Mais pour Kagame, difficile d’ignorer l’amitié qui naît entre Yoweri Museveni et Félix Tshisekedi, ses deux voisins du nord et de l’ouest . Selon des sources proches du palais, l’opération militaire conjointe dans la zone frontalière entre la RDC et l’Ouganda, précédée par le lancement de la construction de la route commerciale entre les deux pays, déplaît au chef d’Etat rwandais.
Dans une allocution surprenante, Kagame s’est mué en chef de guerre, au moment de déclarer : « Ce que nous espérons, c’est la paix pour notre pays, pour la région, et pour tous. Mais quiconque nous souhaite la guerre, nous la lui donnons ». Il a aussi balayé l’idée que la réouverture des frontières entre le Rwanda et l’Ouganda apaise les relations entre les deux pays.

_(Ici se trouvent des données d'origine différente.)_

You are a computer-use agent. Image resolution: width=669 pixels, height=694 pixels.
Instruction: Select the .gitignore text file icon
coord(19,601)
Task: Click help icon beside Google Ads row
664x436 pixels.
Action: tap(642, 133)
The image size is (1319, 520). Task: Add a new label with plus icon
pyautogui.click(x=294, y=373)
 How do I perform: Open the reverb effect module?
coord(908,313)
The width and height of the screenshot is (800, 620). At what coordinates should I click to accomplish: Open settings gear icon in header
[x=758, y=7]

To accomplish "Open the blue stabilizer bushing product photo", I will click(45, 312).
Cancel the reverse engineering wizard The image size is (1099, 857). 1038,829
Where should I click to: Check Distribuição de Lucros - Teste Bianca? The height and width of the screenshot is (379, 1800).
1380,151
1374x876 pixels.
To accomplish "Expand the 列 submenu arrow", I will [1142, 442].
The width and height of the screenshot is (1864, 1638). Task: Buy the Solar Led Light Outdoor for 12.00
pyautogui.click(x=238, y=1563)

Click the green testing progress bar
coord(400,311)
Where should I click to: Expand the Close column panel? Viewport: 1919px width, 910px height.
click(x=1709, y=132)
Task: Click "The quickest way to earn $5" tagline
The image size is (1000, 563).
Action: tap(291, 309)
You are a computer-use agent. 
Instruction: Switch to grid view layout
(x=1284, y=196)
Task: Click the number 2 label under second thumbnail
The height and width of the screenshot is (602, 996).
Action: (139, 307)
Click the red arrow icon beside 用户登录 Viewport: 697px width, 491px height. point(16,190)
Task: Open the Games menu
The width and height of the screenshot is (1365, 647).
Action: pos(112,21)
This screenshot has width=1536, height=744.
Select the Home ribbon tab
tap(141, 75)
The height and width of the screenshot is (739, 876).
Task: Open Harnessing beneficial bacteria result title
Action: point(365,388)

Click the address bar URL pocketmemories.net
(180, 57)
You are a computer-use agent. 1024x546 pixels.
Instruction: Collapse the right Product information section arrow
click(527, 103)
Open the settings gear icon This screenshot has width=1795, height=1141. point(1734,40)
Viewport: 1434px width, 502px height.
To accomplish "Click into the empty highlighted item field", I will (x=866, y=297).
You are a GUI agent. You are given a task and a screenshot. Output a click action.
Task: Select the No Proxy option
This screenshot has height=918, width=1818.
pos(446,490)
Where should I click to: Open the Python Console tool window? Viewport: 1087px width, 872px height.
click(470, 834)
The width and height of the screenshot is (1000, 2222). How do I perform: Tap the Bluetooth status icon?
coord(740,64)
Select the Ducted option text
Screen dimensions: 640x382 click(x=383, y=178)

Entre Tshisekedi et Kagame, le dialogue de sourds
En marge de la douzième conférence diplomatique de Kinshasa, qui se déroulait entre le 26 et le 28 février, Félix Tshisekedi a répondu à sa façon à son voisin. « Il est un devoir sacré de chaque État de notre sous-région d’éviter tout acte générateur de tensions et de conflits avec les autres ou, à tout le moins, d’en minimiser le risque », a affirmé Tshisekedi qui a voulu mettre en garde le président rwandais : « En tout cas, il est irréaliste et improductif, voire suicidaire, pour un pays de notre sous-région de penser qu’il tirerait toujours des dividendes en entretenant des conflits ou des tensions avec ses voisins ».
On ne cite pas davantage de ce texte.